If you want to know what happens when you give school districts a chance to grade themselves on their own accountability report cards, look no farther than Texas.
As the Houston Chronicle recently reported:
All but one out of 1,201 Texas school districts say they’re successfully engaging their students and community, according to results of mandatory self-evaluations released Monday by the state.
Texas schools all say they’re great at engaging students, communities — with 1 mystery holdout. Better than 99.9 percent of districts gave themselves a rating of “exemplary,” “recognized” or “acceptable” for engaging various stakeholders in school districts. A single district deemed its engagement “unacceptable” (the identity of this brutally honest district isn’t listed in a Texas Education Agency press release, and a statewide report wasn’t available due to technical issues).
The evaluations are required under a state law passed in 2013, but their existence will be shortlived. Legislators repealed that law this year.
What’s the real good news in that collective self-aggrandizing gush fest? Gotta be this: “Legislators repealed that law.”
I’m all about allowing the schools to offer “feedback” on how they’re doing, but their grade shouldn’t be the one that counts.

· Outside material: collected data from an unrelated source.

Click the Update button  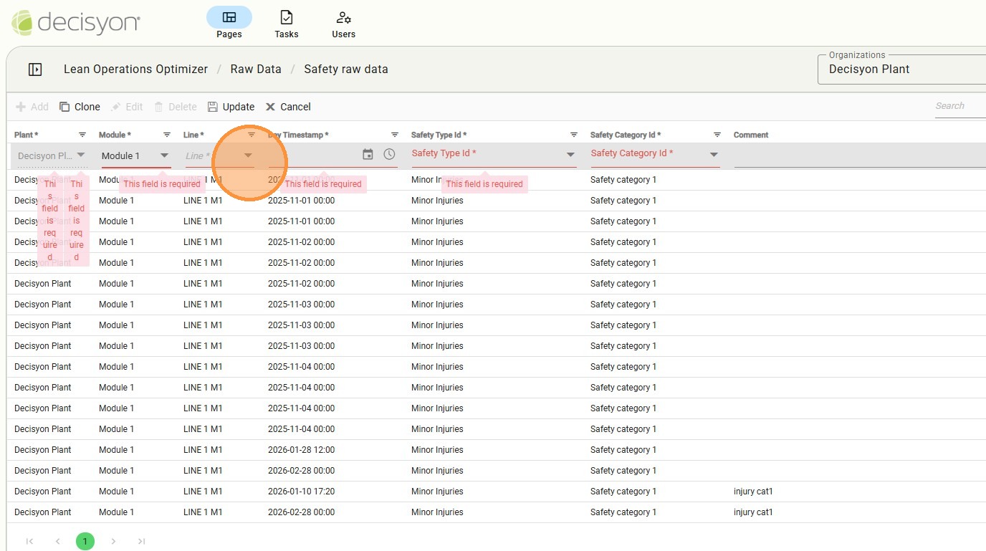click(x=231, y=107)
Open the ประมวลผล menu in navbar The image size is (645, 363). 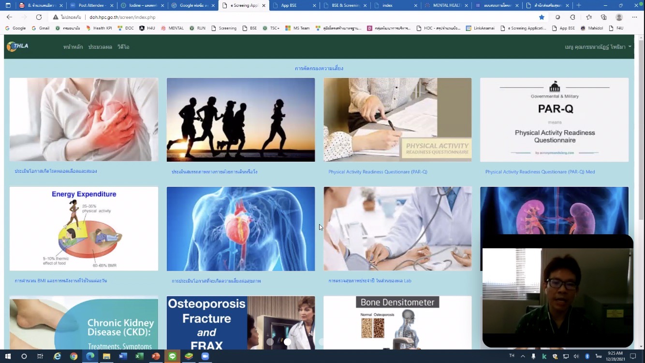click(100, 47)
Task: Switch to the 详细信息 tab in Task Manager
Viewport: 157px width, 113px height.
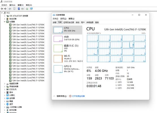Action: tap(90, 22)
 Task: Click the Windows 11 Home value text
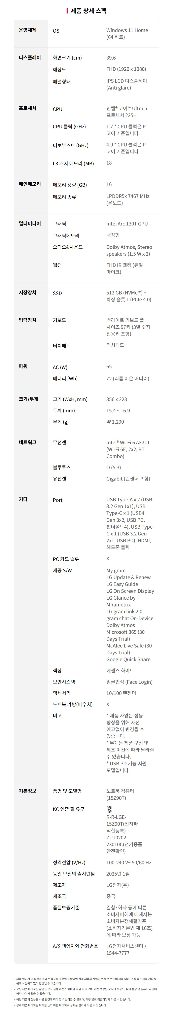pos(127,31)
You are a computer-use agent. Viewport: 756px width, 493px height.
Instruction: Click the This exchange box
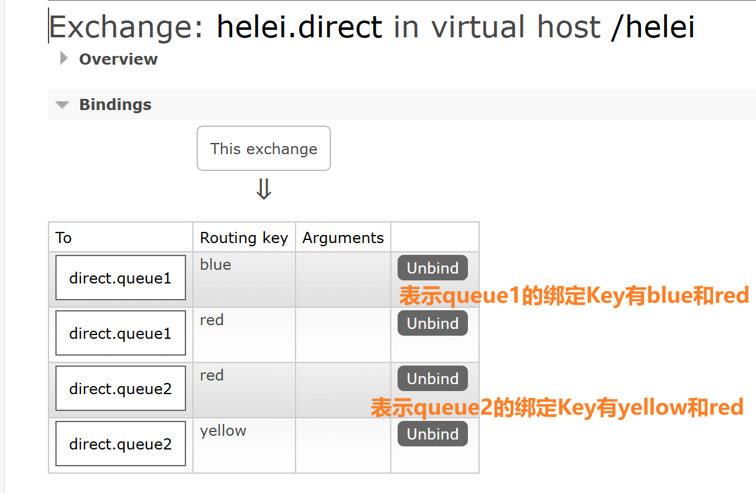click(264, 149)
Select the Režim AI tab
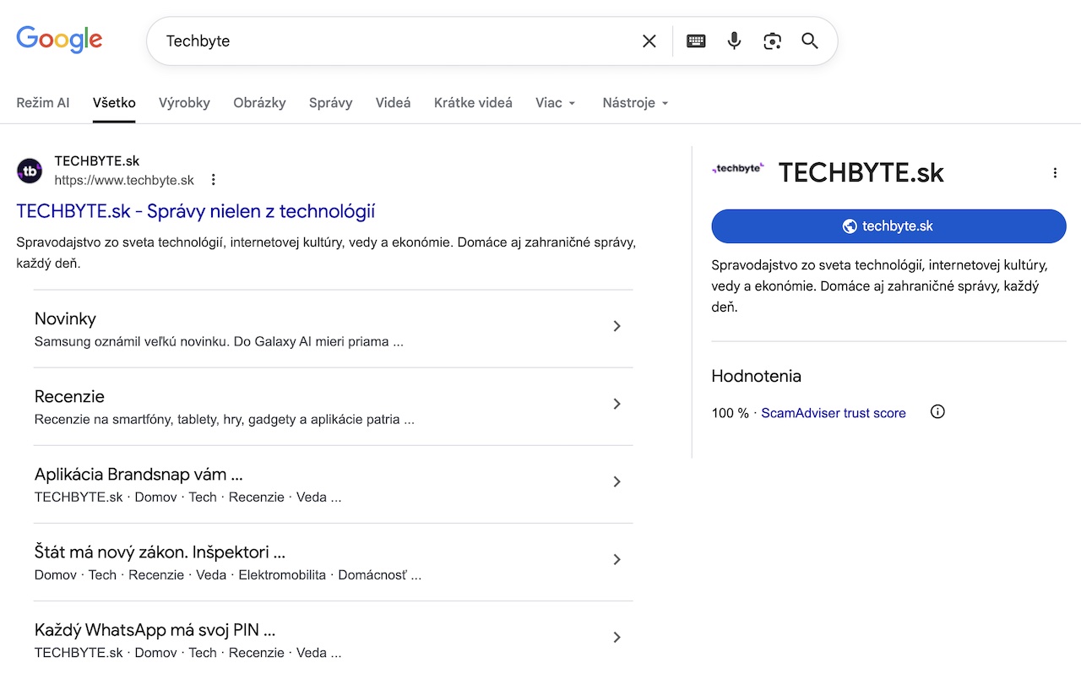1081x674 pixels. [x=43, y=103]
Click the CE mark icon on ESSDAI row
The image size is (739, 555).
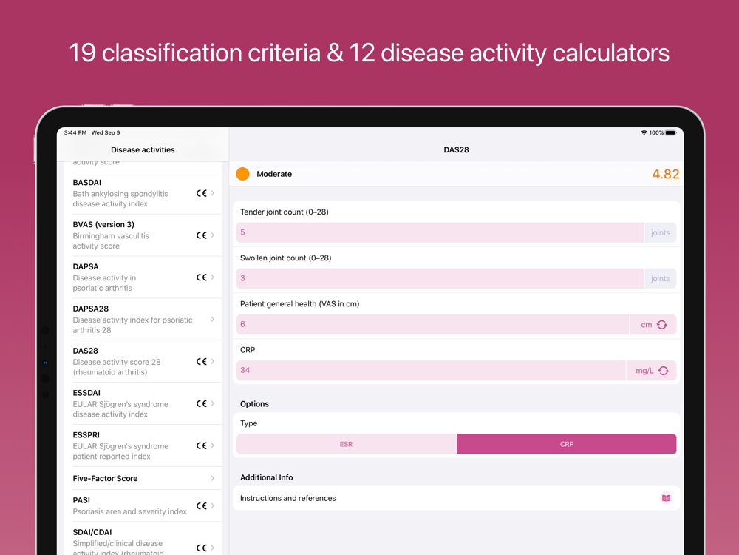coord(201,404)
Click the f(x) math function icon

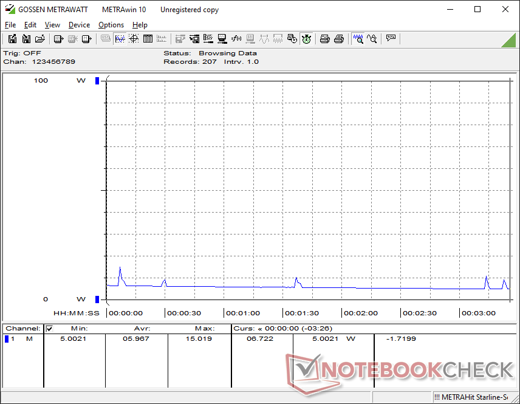237,39
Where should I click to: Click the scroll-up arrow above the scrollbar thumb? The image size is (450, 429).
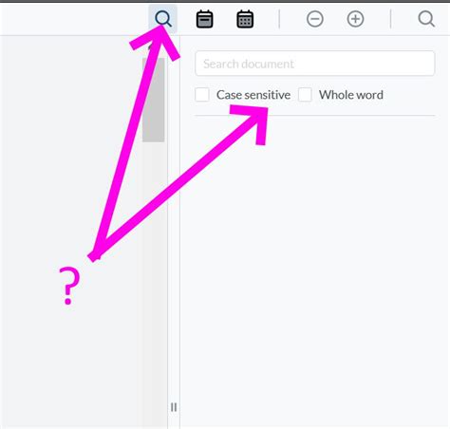pyautogui.click(x=153, y=47)
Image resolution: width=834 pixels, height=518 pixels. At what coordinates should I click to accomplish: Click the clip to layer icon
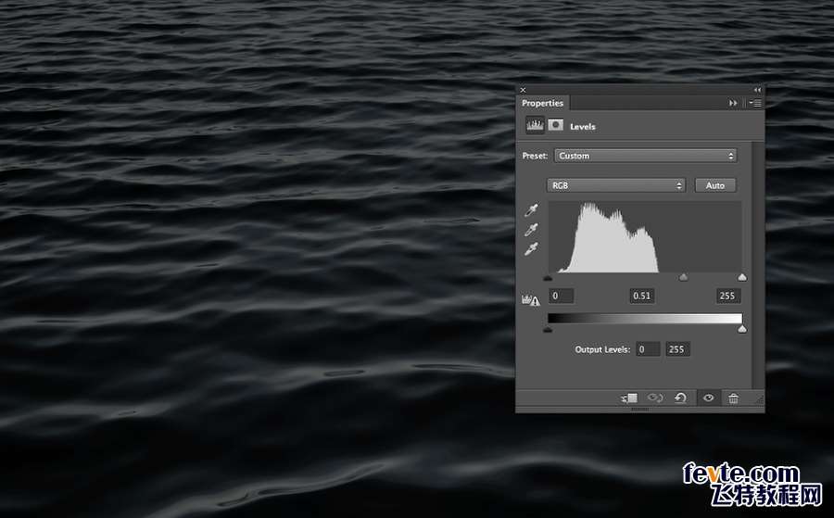pyautogui.click(x=630, y=398)
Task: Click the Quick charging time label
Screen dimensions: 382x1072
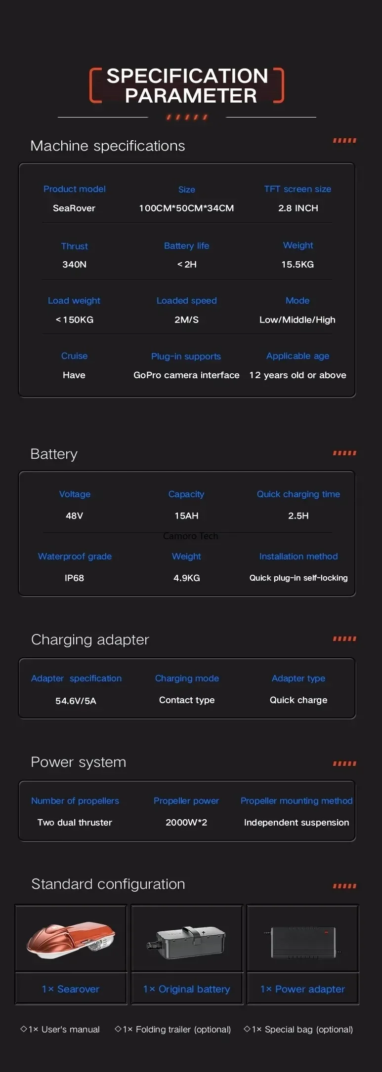Action: coord(298,494)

Think about it this way. You’re at work, and it’s time for your annual job review. In a typical year, you get to fill out a “self-evaluation” where you give yourself ratings and list your accomplishments. You can paint a rosy picture, but get too gushy about yourself and you can be sure your supervisor will ignore your feedback with a big ol’ eyeroll.
Unless of course your boss handed you the reins and told you your self-evaluation is what will determine your pay raise and next promotion, then you would, of course, give yourself straight As.
Student engagement is too important a concept to leave it to the self-graders. This is the problem with “local control” when it comes to accountability. It’s a slippery slope to self-delusion.